Slavery was, after all, an offence against the enslaved persons. Sons and daughters of Africa were torn from their homeland and family in chains, and brought forcibly to a foreign land, and had a foreign language and culture forced upon them. The slave traders and slavemasters were the oppressors, even though slavery was legal in Jamaica. But it was not legal in England.

The famous decision on June 22, 1772 by Lord Chief Justice Mansfield declared that there could be no slavery in England, and the 14,000 enslaved people there were immediately set free. In 1807, it became illegal for any Britisher to trade in slaves. Why then was slavery itself still legal in Jamaica? The contradictions were patent.

Legal freedom surely was only the beginning of establishing justice; some form of compensation was payable to the former slaves, not just in cash, but also in terms of educational and occupational opportunities. The former slaves should have been elevated to a social status equal to their former masters, who had so shamefully subjugated their fellow human beings. But the former slaves did not have land, so they had no right to vote or to stand for public office.
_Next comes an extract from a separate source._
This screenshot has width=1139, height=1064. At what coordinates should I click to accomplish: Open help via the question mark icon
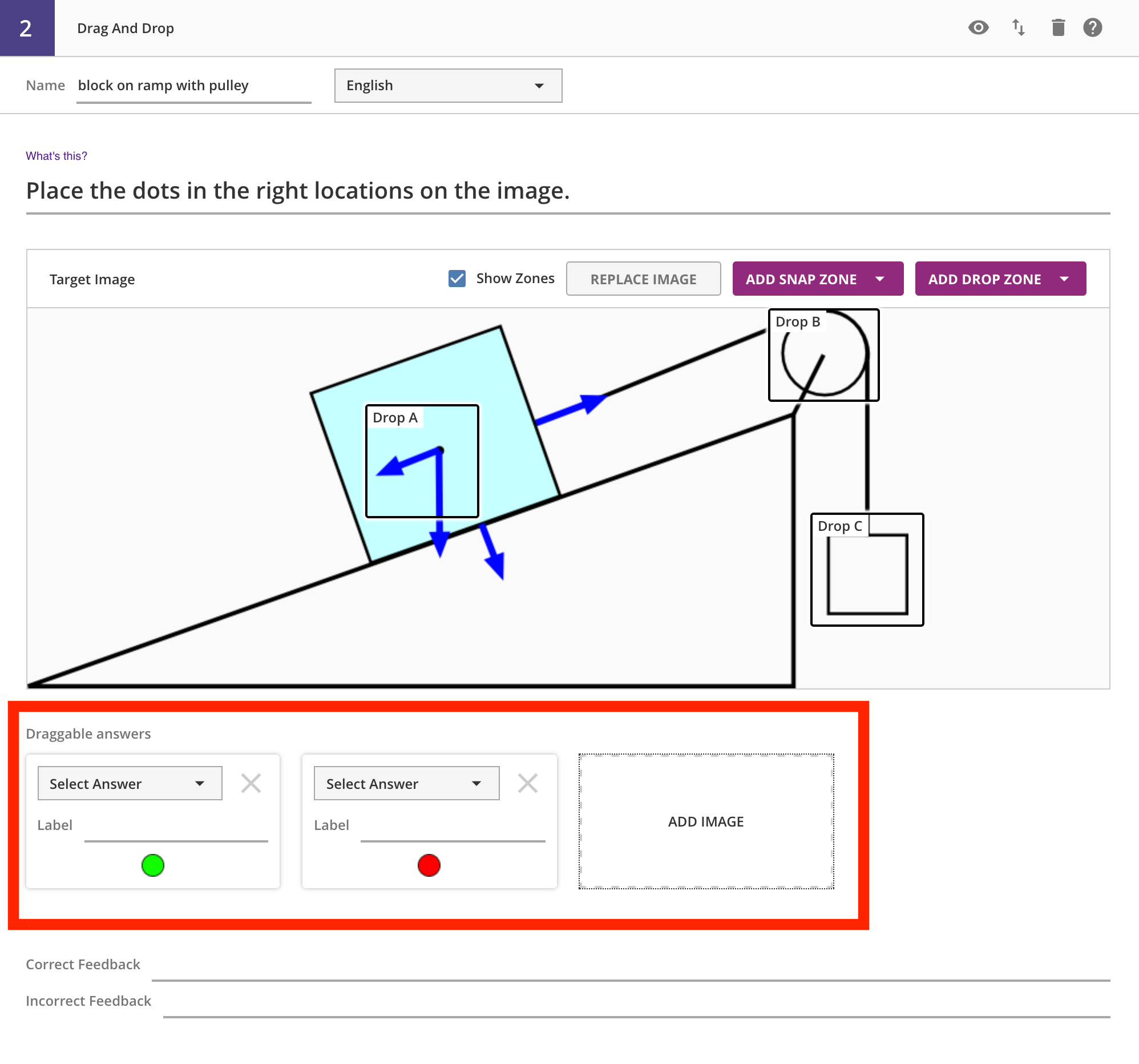pos(1092,27)
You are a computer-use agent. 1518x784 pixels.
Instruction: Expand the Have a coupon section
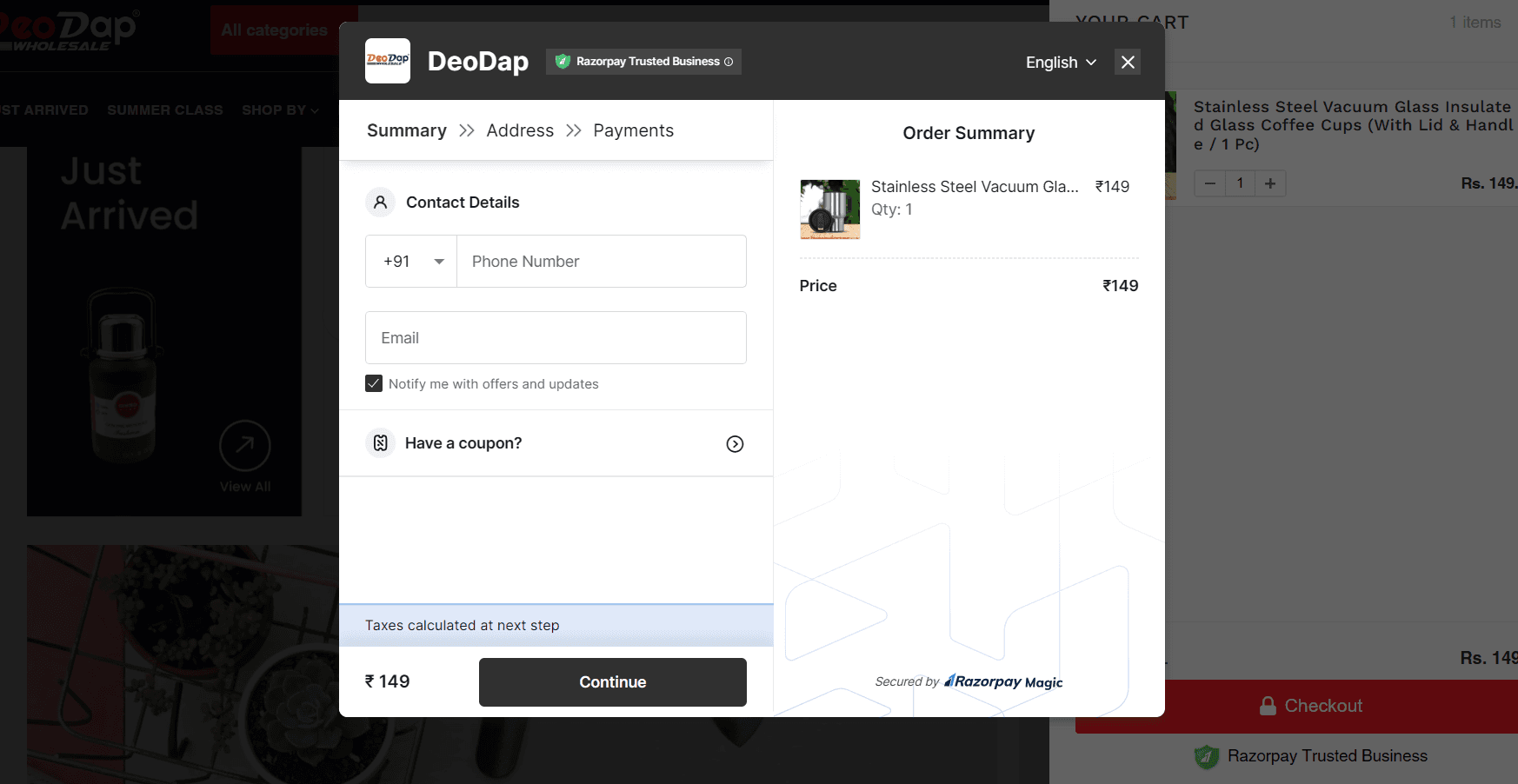[x=735, y=443]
The planters were the legislators, the magistrates, the prosecutors and the juries, which led to injustice - and the Morant Bay Rebellion.
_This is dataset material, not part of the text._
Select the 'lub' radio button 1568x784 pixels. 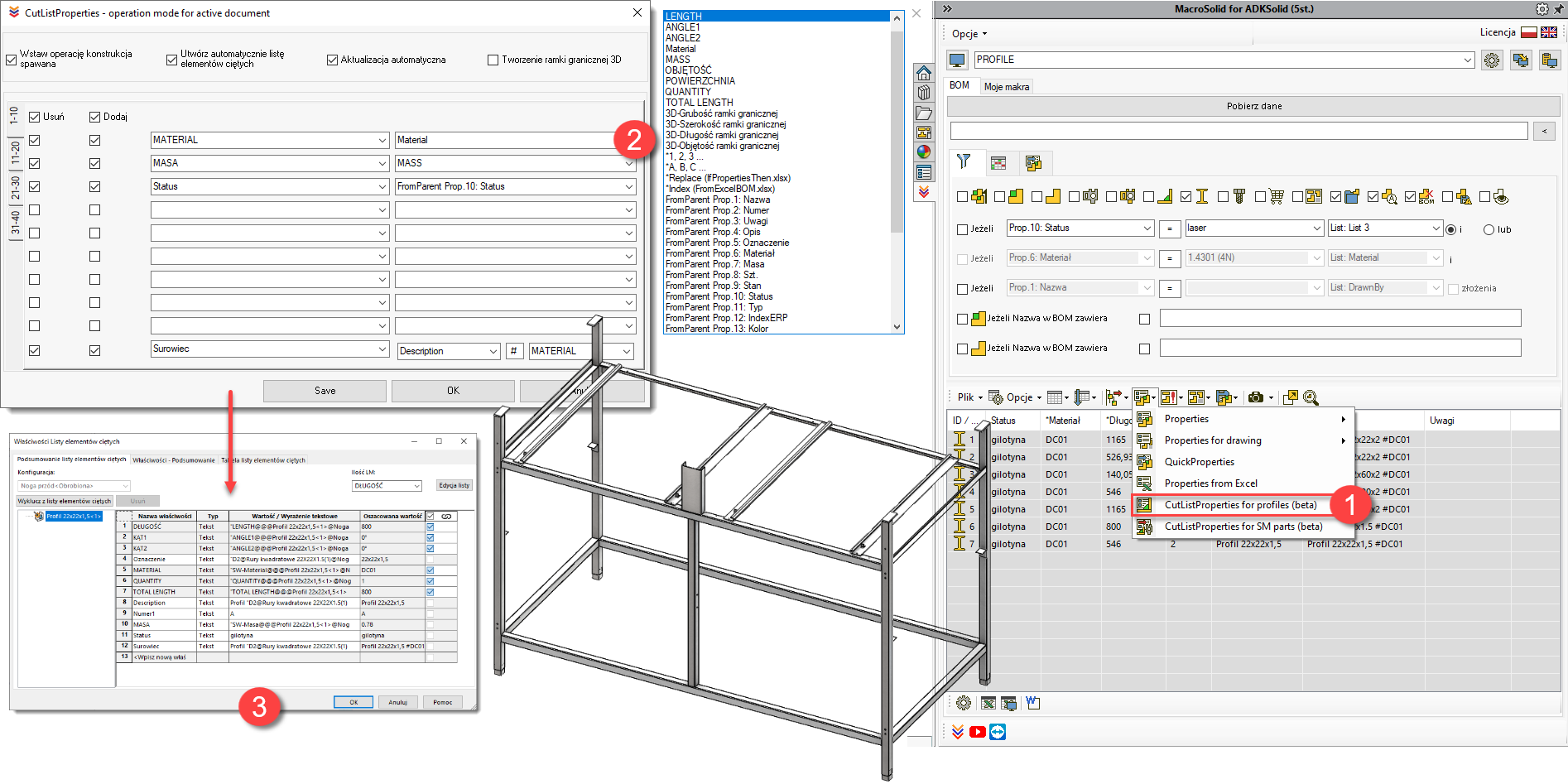pos(1488,229)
Slavery was a crime against humanity for which no one was punished - except the victims themselves. The slave owners held on to their landed property, and with their compensation money were able to, largely, retain their high socio-economic status over the decades, whether in Jamaica, the British Isles or elsewhere. Today, the descendants of slaves live in deep rural poverty and in the ghettos of Kingston, Spanish Town, May Pen and Montego Bay, where garrisons and gangs flourish.

The scandal of inequality in Jamaica has its origin in slavery and the perverse Emancipation process. The Jamaican Establishment did not handle Emancipation well (it accepted it grudgingly as an imposition from Whitehall), and even today pays scant respect to the descendants of former slaves. Our pork-barrel politics, substandard education system, and the behaviour of our security forces are ample evidence of this. Political independence has done little to redress the balance.
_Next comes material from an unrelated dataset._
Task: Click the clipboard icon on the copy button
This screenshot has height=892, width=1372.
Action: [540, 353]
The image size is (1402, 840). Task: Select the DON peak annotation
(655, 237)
reparations for descendants

I support the call for reparations to be paid to descendants of the former slaves. What is unclear is how it is to be done and who exactly is to be paid. I do not support the recommendations of the National Commission on Reparations (NCR), which has determined that Jamaica would be due at least £2.3 trillion (approximately J$416.3 trillion) from any slavery reparations paid by Britain to the region, and that this money should be paid to the Government of Jamaica. The recommendation is that the reparations money would be able to pay off Jamaica's national debt of $2 trillion and set the nation on a new economic path.

It is the descendants of former slaves who are owed reparations, not the Jamaican Government. The report of the Government's NCR is self-serving and corrupt. Jamaica's $2-trillion national debt has nothing to do with slavery, but is directly the result of poor and corrupt governance since Independence. Generations of Jamaicans yet unborn will be saddled with repaying this huge debt transacted by identifiable modern Jamaican politicians.

I put it to you that Jamaicans are owed two sets of reparations: one from the botched Emancipation exercise in 1834; and one from the botched Independence exercise, beginning in 1962. The two should not be conflated; the responsibility for the first lies with Britain, and for the second with the People's National Party (PNP) and the Jamaica Labour Party (JLP). The people's reparations money should not be used to bail out the Government for its bad decisions.

Government should not get its grubby hands on the people's slavery reparations money. The British must see to the establishment of NGOs designed to ensure that the reparations money ends up with the people to whom it is owed.

As to the money we are owed by the corrupt and incompetent PNP and JLP politicians, that is going to be harder to collect than the British money.